Yapıcı: Basın açıklamaları en temel hakkımızdı
Gül'ün ardından tanık beyanlarına karşı söz alan Osman Kavala "Tanıklar benim herhangi bir şiddet eylemine katılmış olduğuma dair ya da yönlendirmiş olduğuma dair ya da Gezi Olayları'nda yönlendirici olmuş olacağıma dair bilgi vermediler." diye konuştu.
Mücella Yapıcı ise "Yaptığımız basın açıklamaları en temel haklarımızla ilgiliydi. Ben özellikle bu konuda yargılandım ve beraat ettim. Fakat bir şey beni rahatsız etti. Tanıklıkta biraz yönlendirme var mı diye düşünmeye başladım, ifadeleri okuyunca ama hukukçu değilim. Tanıklar da aslında iddianemenin asılsız olduğunu gösteriyor" dedi.
Tanık beyanlarına karşı Çiğdem Mater Utku da "Anladığım kadarıyla konunun bizle pek bir alakası yok" diye konuştu.
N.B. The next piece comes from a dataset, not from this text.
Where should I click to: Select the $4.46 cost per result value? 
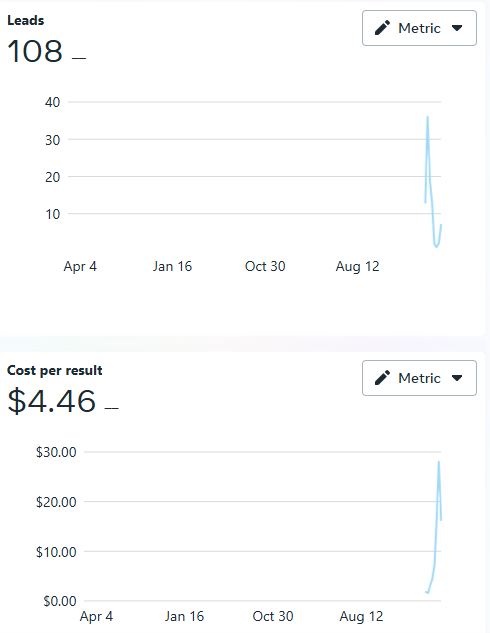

Kavala: 26 tahliye talebim reddedildi
Tanık ifadelerine karşı alınan beyanların ardından Osman Kavala'nın tutukluluk hususunda beyanına geçildi. Kavala "Önceki celselerde Gezi Olayları'nı planladığım ve organize ettiğim iddialarının dayanaksız olduğunu ifade ettim. MASAK raporları bir kaynak aktarmadığımızı gösterdi" dedi ve şöyle devam etti:
"Sanık avukatları iddianamedeki dinlemelerin hukuksuz olduğunu, çalışmaların Gülencilikle suçlanmış görevlilerle yapıldığını ortaya koydu. Bu iddianame suçluluğumu değil, suçsuz olduğumu gözler önüne süren bir belgedir. 26 tahliye talebim, benzer gerekçelerle reddedildi.
"İddianame'de anlatılan edimlerin suç unsuru taşımadığı ve benimle somut bir ilişki olmamasına rağmen benimle ilgili şüphelerin ağır basması özgürlüğümün değerinin verilmediğinin göstergesi ama zgürlüğümün değeri evrensel normlara dayanıyor. AİHM kararı da bunu gösteriyor. Bu hukuksuz ve ayrımcı uygulamaya son verilmesini istiyorum."
Bayraktar: Tutuklamanın hemen kaldırılmasını istiyoruz
Kavala'nın ardından söz alan avukatı Köksal Bayraktar AİHM'nin verdiği kararı hatırlattı:
"80 sayfadan ibaret AİHM kararı, tarihsel değer taşıyan, önümüzdeki yıllarda da etkiliği olacak büyük karar niteliğindedir. Bu kararda müvekkilimin haklarının ihlal edildiği açıkça ifade edildi. AİHM vermiş olduğu kararla tutukluluk süresinin makul süreyi çok aştığını, bunun makul ölçüler içinde kabul edilemeyecek bir karar olduğunu ısrarla vurgulamıştır. AİHM, müvekkilimizin derhal serbest bırakılmasını istiyor. Müvekkilimiz 2 yıldan fazla tutukludur. Bu da müvekkilin alabildiğine mağdur olması demektir. AİHM'in bu önemli, tarihsel, Türkiye'nin toplumsal tarihindeki mihenk taşı niteliğindeki kararı doğrultusunda tutuklamanın hemen kaldırılmasını istiyoruz."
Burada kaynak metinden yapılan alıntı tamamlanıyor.